Saved data entries:
------------------------------------------------------------

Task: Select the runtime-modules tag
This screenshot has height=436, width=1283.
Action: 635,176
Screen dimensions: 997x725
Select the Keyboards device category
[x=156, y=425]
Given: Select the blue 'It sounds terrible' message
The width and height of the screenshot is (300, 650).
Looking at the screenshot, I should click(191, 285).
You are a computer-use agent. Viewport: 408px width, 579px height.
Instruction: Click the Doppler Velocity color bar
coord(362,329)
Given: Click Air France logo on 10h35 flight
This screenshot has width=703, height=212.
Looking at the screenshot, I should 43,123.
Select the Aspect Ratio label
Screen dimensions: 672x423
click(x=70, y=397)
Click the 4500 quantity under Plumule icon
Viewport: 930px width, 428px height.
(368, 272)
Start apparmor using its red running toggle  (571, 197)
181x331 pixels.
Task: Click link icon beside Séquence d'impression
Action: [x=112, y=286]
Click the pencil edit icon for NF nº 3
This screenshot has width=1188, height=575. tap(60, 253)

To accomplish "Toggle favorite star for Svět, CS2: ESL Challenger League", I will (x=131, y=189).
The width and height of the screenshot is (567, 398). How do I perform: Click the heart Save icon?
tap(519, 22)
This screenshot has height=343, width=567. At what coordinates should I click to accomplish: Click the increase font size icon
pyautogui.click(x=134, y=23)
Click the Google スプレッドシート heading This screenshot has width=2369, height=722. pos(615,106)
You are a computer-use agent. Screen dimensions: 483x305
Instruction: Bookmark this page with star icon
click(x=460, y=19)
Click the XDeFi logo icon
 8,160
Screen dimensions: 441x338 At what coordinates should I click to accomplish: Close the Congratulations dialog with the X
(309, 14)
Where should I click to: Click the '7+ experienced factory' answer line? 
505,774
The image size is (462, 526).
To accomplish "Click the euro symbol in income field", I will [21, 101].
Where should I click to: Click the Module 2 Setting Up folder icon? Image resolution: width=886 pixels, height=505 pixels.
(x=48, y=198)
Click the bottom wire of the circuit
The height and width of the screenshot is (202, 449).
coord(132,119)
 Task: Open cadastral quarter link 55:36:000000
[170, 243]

------------------------------------------------------------

What you have to do
Set every line of the data down again, word for word.

Answer for this exercise
Task: Select the runtime-modules tag
This screenshot has height=436, width=1283.
Action: 635,176
Screen dimensions: 997x725
Select the Keyboards device category
[x=156, y=425]
Given: Select the blue 'It sounds terrible' message
The width and height of the screenshot is (300, 650).
Looking at the screenshot, I should click(191, 285).
You are a computer-use agent. Viewport: 408px width, 579px height.
Instruction: Click the Doppler Velocity color bar
coord(362,329)
Given: Click Air France logo on 10h35 flight
This screenshot has width=703, height=212.
Looking at the screenshot, I should 43,123.
Select the Aspect Ratio label
Screen dimensions: 672x423
click(x=70, y=397)
Click the 4500 quantity under Plumule icon
Viewport: 930px width, 428px height.
(368, 272)
Start apparmor using its red running toggle  (571, 197)
181x331 pixels.
Task: Click link icon beside Séquence d'impression
Action: [x=112, y=286]
Click the pencil edit icon for NF nº 3
This screenshot has width=1188, height=575. tap(60, 253)

To accomplish "Toggle favorite star for Svět, CS2: ESL Challenger League", I will (x=131, y=189).
The width and height of the screenshot is (567, 398). How do I perform: Click the heart Save icon?
tap(519, 22)
This screenshot has height=343, width=567. At what coordinates should I click to accomplish: Click the increase font size icon
pyautogui.click(x=134, y=23)
Click the Google スプレッドシート heading This screenshot has width=2369, height=722. pos(615,106)
You are a computer-use agent. Screen dimensions: 483x305
Instruction: Bookmark this page with star icon
click(x=460, y=19)
Click the XDeFi logo icon
 8,160
Screen dimensions: 441x338 At what coordinates should I click to accomplish: Close the Congratulations dialog with the X
(309, 14)
Where should I click to: Click the '7+ experienced factory' answer line? 
505,774
The image size is (462, 526).
To accomplish "Click the euro symbol in income field", I will [21, 101].
Where should I click to: Click the Module 2 Setting Up folder icon? Image resolution: width=886 pixels, height=505 pixels.
(x=48, y=198)
Click the bottom wire of the circuit
The height and width of the screenshot is (202, 449).
coord(132,119)
 Task: Open cadastral quarter link 55:36:000000
[170, 243]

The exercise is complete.